■ ENTRIES SHOWN:
= = =

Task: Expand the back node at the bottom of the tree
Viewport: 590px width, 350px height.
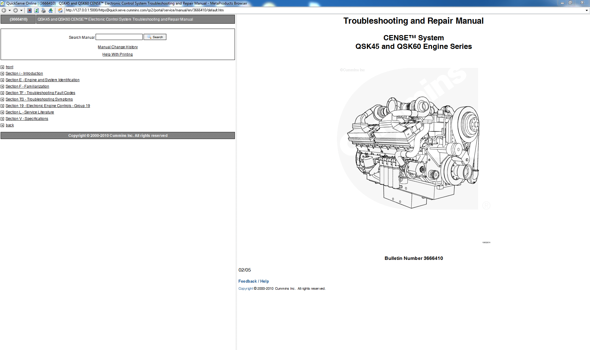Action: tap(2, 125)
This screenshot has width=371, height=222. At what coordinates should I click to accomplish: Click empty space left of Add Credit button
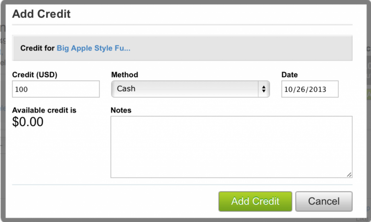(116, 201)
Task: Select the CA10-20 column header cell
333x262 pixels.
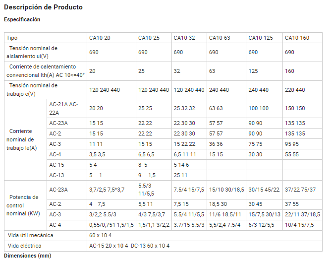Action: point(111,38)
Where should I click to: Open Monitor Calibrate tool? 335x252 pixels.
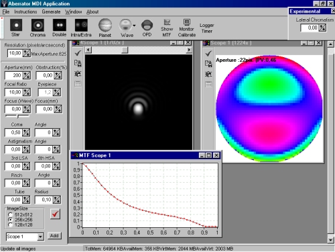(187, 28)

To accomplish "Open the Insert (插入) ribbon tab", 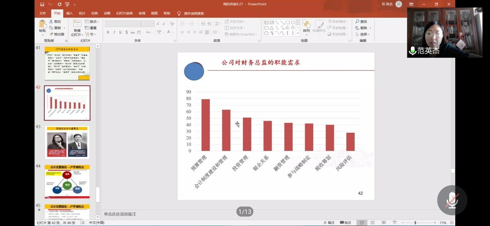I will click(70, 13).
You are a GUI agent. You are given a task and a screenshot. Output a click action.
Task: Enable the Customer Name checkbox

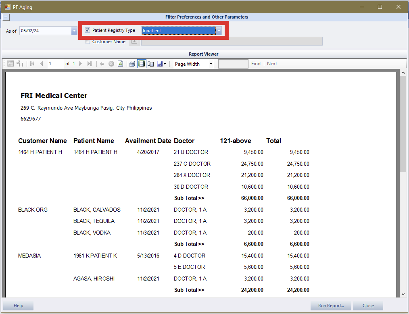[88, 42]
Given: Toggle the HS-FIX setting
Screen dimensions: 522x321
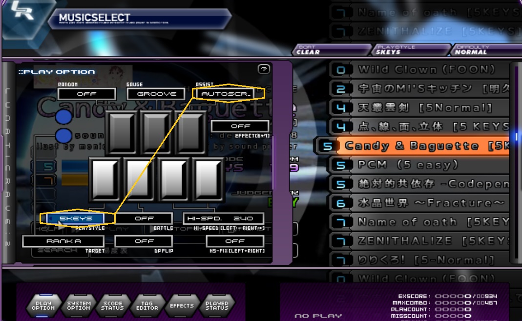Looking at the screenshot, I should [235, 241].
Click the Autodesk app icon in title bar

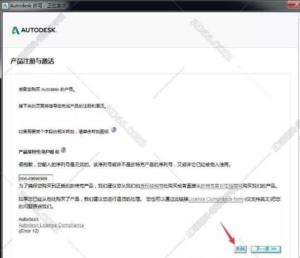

= = =

■ EXERCISE: Could you write out the entries word for word, from the line containing "Given: Toggle the HS-FIX setting" down to the end of the entries, leaving out the pictures?

■ EXERCISE OUTPUT:
Given: Toggle the HS-FIX setting
Screen dimensions: 522x321
Looking at the screenshot, I should [235, 241].
Click the Autodesk app icon in title bar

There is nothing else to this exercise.